Solutions Identification: The solutions for this iteration come from the participants during the interviews in the previous iteration (i.e., the results described in the previous evaluation).

AD Meta-Model Extension: We included more attributes to the stereotypes tool, standardReference, and threshold. We renamed the threshold and the meta-classes activityEdgeConnector and datastore. We added stereotype standardReferenceConnector as an inheriting classifier of activityEdge because the standardReference was mentioned as missing by two participants. However, based on participant feedback, we modified the naming of thresholdConnector and datastore to conditionConnector and database respectively, as visible in the final version of the meta-model (Fig. 4).

Concrete Syntax: We only added a sub-concept for input, the standardReference (see Table 1 for its design sources and explanations).

WDST: Based on the participants’ feedback, we added, reworded, and deleted repetitive and unnecessary fields. The goal was to decrease redundancy and increase familiarity. We added guidance for the template usage and the required input and output data for each tool, as well as more information about their version and settings. We also added ‘conditions’ to the ‘thresholds’ section. Additionally, participants requested to change the role of the WDST to become a standardised way to document workflows for stakeholders and to share knowledge, as opposed to a simple helper during the workflow elicitation process.

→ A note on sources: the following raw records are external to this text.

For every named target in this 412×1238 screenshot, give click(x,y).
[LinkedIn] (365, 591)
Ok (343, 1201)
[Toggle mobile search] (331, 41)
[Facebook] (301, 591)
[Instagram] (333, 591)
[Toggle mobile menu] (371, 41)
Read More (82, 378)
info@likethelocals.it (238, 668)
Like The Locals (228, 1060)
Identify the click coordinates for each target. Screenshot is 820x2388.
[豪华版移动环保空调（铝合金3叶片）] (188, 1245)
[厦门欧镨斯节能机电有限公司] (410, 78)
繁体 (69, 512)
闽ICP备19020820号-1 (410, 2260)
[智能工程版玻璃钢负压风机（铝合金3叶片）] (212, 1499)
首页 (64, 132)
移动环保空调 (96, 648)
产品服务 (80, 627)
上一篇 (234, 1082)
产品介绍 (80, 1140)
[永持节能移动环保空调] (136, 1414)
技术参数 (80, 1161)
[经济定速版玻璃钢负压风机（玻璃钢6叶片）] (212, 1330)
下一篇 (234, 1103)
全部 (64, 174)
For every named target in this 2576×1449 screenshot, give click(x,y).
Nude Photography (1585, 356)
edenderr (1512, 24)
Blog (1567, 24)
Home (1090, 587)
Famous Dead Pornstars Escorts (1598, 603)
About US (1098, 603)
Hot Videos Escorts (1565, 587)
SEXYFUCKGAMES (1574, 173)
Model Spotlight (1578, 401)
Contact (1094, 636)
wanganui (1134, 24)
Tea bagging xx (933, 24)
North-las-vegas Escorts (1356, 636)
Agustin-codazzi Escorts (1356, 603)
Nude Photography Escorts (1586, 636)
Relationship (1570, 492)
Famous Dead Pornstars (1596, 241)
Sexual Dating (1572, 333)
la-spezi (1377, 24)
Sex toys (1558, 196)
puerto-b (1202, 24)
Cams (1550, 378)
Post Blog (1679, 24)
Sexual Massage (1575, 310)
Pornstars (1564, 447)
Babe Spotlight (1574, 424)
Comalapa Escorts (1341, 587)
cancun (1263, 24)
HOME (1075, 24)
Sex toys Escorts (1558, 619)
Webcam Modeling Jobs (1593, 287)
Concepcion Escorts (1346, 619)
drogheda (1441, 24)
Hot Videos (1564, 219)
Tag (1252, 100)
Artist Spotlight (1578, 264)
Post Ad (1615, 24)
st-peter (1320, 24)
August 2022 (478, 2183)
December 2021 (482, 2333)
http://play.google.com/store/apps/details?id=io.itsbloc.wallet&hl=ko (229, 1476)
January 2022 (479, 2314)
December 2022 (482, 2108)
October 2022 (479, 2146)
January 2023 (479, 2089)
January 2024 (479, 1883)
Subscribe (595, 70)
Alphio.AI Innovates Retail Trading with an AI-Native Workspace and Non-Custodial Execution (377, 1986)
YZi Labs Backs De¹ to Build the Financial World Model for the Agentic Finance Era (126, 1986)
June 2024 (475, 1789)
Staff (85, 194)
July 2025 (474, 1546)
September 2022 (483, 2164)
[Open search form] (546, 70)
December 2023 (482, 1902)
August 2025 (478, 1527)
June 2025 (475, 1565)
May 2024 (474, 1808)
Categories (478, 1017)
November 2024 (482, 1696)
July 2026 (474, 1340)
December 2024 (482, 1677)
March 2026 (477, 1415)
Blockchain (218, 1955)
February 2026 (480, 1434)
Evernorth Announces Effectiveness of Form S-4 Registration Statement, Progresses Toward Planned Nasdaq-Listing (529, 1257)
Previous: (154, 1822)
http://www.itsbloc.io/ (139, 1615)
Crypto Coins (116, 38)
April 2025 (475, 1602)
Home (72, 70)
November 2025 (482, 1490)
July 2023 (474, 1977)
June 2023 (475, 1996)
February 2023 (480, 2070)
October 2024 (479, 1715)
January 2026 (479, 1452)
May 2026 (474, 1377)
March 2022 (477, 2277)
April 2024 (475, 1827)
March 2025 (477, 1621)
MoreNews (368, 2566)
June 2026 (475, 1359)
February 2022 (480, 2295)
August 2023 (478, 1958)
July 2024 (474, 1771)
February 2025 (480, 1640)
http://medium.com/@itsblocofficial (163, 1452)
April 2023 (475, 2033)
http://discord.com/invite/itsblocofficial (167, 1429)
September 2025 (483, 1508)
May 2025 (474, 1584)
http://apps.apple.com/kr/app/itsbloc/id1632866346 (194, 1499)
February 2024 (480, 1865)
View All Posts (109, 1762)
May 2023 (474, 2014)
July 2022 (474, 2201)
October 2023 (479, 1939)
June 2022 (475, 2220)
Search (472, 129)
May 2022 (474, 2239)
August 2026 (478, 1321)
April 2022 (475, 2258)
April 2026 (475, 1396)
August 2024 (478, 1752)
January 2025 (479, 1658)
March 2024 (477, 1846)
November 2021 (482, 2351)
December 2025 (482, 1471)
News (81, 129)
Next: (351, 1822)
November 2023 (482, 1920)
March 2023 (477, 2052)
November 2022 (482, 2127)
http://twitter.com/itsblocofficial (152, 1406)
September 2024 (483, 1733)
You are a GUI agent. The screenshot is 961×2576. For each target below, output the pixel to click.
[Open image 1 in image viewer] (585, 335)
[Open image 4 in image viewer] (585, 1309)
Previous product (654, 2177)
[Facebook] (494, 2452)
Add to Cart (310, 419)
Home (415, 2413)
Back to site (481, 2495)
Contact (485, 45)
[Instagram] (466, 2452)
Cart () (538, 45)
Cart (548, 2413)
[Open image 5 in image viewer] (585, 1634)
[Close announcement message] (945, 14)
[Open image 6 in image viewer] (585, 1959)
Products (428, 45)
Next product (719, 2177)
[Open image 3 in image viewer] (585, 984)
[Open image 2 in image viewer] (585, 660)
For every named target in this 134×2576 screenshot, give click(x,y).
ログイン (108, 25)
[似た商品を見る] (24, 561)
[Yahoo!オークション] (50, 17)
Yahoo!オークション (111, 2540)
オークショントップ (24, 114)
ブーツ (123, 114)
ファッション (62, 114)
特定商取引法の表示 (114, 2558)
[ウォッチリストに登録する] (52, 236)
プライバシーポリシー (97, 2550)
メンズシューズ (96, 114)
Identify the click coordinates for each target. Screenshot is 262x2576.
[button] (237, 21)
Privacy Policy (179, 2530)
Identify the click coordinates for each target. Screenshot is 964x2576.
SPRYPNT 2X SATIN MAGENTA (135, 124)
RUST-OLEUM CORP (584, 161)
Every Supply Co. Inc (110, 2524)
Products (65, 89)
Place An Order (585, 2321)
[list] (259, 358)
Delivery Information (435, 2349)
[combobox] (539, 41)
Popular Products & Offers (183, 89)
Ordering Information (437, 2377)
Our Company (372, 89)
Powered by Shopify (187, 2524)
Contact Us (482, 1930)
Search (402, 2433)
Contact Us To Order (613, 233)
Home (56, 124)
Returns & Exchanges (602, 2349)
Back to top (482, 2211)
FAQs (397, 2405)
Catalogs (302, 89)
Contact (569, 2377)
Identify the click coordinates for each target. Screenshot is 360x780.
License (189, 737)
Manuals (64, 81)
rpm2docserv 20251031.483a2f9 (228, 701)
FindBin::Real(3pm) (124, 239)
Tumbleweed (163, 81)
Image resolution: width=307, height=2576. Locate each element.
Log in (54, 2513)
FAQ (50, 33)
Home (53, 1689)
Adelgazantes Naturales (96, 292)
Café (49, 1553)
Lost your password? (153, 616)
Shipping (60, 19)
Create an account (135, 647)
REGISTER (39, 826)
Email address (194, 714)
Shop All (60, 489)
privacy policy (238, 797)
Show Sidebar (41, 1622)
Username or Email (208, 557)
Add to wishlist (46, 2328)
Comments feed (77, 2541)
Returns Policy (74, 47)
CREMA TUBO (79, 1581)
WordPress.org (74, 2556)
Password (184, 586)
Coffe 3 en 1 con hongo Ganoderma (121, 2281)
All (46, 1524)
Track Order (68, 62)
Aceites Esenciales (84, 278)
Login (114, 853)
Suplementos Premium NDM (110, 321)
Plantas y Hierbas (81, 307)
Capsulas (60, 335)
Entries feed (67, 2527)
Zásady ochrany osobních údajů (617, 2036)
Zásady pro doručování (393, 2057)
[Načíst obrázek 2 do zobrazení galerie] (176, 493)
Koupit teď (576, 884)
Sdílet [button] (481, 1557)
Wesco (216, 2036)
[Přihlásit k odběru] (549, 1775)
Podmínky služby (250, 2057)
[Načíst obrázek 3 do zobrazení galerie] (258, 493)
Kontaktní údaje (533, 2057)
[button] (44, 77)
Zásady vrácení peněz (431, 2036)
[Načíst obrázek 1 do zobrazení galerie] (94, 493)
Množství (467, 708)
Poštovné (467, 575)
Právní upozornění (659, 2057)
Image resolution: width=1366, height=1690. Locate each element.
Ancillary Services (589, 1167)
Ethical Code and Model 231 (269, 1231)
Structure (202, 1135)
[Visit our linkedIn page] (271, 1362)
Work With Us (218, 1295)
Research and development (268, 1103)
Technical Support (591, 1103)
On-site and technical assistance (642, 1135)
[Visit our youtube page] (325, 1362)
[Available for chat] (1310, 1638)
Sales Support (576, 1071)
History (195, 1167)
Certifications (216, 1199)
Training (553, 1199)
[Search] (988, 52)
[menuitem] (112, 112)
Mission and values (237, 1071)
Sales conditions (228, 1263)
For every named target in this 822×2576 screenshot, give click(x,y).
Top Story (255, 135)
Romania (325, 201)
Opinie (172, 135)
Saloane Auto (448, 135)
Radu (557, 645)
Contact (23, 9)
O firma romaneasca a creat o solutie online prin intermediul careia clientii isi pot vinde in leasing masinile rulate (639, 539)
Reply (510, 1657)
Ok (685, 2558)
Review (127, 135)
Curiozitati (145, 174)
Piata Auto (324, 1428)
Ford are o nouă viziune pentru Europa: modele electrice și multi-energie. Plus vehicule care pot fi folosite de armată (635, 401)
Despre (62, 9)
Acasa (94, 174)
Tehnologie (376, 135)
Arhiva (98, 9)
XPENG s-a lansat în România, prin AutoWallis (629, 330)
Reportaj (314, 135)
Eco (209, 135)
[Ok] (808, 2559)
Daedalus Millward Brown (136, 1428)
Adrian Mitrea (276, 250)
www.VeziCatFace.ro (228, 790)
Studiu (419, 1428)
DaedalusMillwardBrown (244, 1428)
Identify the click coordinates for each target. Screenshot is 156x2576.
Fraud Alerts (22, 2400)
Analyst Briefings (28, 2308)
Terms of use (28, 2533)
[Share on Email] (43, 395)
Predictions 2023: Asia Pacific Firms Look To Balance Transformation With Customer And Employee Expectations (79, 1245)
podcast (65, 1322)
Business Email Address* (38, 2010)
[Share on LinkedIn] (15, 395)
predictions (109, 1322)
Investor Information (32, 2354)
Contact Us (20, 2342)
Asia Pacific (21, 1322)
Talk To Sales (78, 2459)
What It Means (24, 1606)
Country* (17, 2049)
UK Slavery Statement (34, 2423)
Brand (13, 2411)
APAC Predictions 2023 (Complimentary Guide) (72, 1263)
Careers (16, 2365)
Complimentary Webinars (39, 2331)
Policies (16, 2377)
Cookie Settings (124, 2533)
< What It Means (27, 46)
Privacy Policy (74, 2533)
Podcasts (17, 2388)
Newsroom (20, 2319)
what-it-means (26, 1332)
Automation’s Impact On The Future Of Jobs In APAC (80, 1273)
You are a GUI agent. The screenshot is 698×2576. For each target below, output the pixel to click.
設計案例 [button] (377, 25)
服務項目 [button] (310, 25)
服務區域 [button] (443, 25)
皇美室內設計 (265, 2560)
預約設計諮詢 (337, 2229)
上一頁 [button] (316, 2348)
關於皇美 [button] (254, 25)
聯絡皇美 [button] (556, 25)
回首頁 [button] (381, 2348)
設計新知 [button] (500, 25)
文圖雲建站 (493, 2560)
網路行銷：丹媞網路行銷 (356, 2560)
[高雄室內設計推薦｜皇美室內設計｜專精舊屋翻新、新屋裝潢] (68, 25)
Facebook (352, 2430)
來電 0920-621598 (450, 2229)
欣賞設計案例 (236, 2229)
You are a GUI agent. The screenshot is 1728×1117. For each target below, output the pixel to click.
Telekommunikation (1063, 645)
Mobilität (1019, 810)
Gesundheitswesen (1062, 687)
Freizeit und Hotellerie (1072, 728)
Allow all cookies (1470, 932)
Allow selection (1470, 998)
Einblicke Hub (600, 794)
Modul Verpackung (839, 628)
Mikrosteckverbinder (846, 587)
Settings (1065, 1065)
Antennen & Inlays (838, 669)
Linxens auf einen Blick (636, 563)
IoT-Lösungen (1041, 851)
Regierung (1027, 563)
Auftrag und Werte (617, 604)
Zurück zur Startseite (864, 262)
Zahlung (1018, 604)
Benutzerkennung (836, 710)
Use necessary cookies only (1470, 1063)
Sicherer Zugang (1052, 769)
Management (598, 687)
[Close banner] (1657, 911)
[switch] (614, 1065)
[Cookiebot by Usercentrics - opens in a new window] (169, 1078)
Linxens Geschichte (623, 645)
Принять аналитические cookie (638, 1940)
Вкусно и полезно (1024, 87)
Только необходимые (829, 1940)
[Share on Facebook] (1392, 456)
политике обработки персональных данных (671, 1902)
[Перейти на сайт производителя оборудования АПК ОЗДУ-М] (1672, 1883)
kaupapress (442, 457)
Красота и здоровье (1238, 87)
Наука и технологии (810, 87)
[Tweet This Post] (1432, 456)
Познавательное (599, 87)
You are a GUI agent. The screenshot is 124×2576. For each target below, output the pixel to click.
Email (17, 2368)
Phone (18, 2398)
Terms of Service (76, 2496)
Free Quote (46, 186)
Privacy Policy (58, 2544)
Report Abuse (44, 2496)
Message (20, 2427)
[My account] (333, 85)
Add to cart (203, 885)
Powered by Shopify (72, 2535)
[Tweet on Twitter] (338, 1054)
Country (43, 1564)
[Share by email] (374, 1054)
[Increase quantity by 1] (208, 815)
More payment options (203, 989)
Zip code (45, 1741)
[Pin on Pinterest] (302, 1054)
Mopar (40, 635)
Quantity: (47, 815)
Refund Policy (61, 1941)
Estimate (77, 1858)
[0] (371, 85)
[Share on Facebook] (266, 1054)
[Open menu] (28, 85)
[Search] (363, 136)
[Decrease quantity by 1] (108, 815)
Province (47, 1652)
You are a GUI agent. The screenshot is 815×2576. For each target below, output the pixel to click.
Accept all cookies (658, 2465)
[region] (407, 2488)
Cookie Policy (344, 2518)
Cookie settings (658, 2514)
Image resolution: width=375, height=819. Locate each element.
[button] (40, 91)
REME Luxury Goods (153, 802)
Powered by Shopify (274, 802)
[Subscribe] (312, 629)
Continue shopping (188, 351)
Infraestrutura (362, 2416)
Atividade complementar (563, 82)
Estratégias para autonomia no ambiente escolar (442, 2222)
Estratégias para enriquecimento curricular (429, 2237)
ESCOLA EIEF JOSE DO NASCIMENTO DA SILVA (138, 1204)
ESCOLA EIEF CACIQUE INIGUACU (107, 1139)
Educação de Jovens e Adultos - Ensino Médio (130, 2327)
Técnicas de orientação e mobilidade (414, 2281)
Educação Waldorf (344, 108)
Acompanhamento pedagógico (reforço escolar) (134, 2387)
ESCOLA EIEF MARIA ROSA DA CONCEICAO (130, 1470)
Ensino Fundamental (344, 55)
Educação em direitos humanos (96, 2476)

Evaluation: Five participants (P1, P3–P6) were interviewed and recorded. Regarding the concrete syntax, Two participants indicated that the goal notation was unneeded and two other participants pointed vertical and horizontal join/fork as unfamiliar. Two participants requested to add: (i) the parallelogram shape of pins, (ii) no database with in/output pins, and (iii) different arrow shapes. Participants indicated the provided stencil of workflow shapes would be used, but not frequently since it is time-consuming to draw workflow diagrams, usually created only for publications. Even though the notations complexity was considered low by four participants, the other two participants stated that the number of graphical shapes was high. The participants suggested a descriptive manual to guide the users, while others stated that training is necessary. Finally, the participants felt confident using the notation stencil but highlighted challenges when using draw.io as a modeling tool.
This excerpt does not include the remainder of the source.